ABSTRACT
Renal transplantation remains the only long-term solution to end-stage renal disease (ESRD), which affects
approximately 2 million people worldwide. However, long term allograft acceptance requires lifelong
immunosuppression, and current standard-of-care immunosuppressive therapies have a multitude of toxicities
directly leading to decreased patient and allograft survival. Targeted anti-rejection therapies focusing on T cell
co-stimulatory blockade, such as belatacept (CTLA4-Ig) or iscalimab (anti-CD40 mAb) have been developed to
prevent T cell mediated rejection. Despite enhanced graft function, rejection episodes under these therapies are
more frequent and difficult to treat.Current dogma suggests that these rejections are due to memory CD8+ T cell
cross-reactivity from prior infections, which do not require co-stimulation. Here we will examine the cross-
reactivity of expanded, graft-infiltrating CD8+ T cells in rejection biopsies from both humans and mice. Our novel
preliminary data suggest that expanded CD8+ T cell clonotypes in the graft are alloreactive, and prior viral
infection increases the alloresponse. These preliminary findings include: (a) a limited number of unique
clonotypes are expanded in the rejecting allograft; (b) the same individual expanded CD8+ T cell clones are
observed for months in persistent allograft rejection; (c) expanded clonotypes shift their gene expression to
escape immunosuppression; and (d) subcloning of TCRs from expanded clonotypes into Jurkat cells confirmed
their allospecificity. Further, we show that using established mouse models of viral infection and transplantation:
(e) prior LCMV infection increases the response to alloantigen; and (f) mice without prior LCMV infection reject
F1 heart allografts by day 14 post-transplant. Finally, we have samples from patients undergoing rejection after
administration of viral-specific T cell therapy to treat infection. Together, our findings and existing literature
support a highly novel hypothesis that a significant fraction of pre-existing viral-specific memory T cells
home to the allograft shortly after transplant and their cross-reactivity to alloantigens drives rejection
events. We propose to test this hypothesis by: (i) identifying alloreactive, viral-reactive, and cross-reactive graft-
infiltrating CD8+ T cells in patients undergoing renal allograft rejection (Aim 1) and (ii) determining the impact of
prior viral infection on CD8+ T cell infiltration into the allograft of a mouse model of transplantation (Aim 2).
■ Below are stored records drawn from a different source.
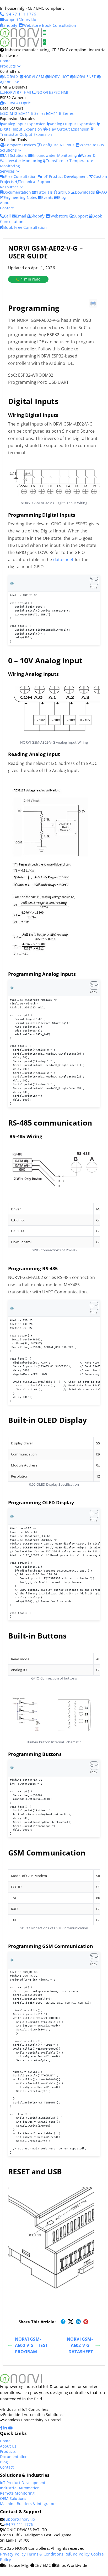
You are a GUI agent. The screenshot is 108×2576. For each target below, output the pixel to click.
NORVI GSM (34, 76)
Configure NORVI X (58, 144)
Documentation (17, 192)
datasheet (63, 559)
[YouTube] (11, 2427)
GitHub (64, 192)
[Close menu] (44, 42)
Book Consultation (59, 25)
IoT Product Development (65, 176)
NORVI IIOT (59, 76)
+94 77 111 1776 (18, 2524)
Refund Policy (77, 2554)
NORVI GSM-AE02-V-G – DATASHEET (80, 2345)
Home (5, 60)
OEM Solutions (13, 2498)
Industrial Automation (20, 2487)
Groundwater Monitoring (55, 155)
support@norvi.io (19, 2519)
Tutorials (45, 192)
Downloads (85, 192)
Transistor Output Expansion (26, 134)
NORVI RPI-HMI (18, 92)
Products (8, 66)
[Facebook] (1, 2427)
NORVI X (11, 76)
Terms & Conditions (45, 2554)
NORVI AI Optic (17, 102)
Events (47, 197)
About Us (8, 2446)
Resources (10, 186)
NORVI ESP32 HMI (52, 92)
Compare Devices (21, 144)
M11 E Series (34, 113)
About (5, 202)
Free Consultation (21, 176)
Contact (7, 207)
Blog (62, 197)
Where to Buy (92, 144)
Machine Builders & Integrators (28, 2503)
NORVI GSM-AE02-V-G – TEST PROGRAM (31, 2345)
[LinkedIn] (5, 2427)
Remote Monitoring (17, 2493)
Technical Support (35, 181)
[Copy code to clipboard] (94, 581)
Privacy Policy (13, 2554)
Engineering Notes (21, 197)
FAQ (103, 192)
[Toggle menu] (44, 32)
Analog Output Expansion (73, 123)
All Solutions (16, 155)
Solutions (9, 150)
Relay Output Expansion (68, 129)
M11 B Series (62, 113)
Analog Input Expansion (25, 123)
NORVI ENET (85, 76)
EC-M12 (11, 113)
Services (8, 171)
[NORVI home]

Our
studies will enhance the knowledge of cross-reactive CD8+ T cells in renal allograft rejection and the
characterization of alloreactive T cells on human disease. Given the organ shortage crisis and the limited life
expectancies of transplant patients, defining the specificity of alloreactive CD8+ T cells in renal transplant
rejection will enable discovery of novel therapeutic targets to directly target alloreactive cells while sparing
bystander CD8+ T cells responsible for maintaining immunity to infections or cancers.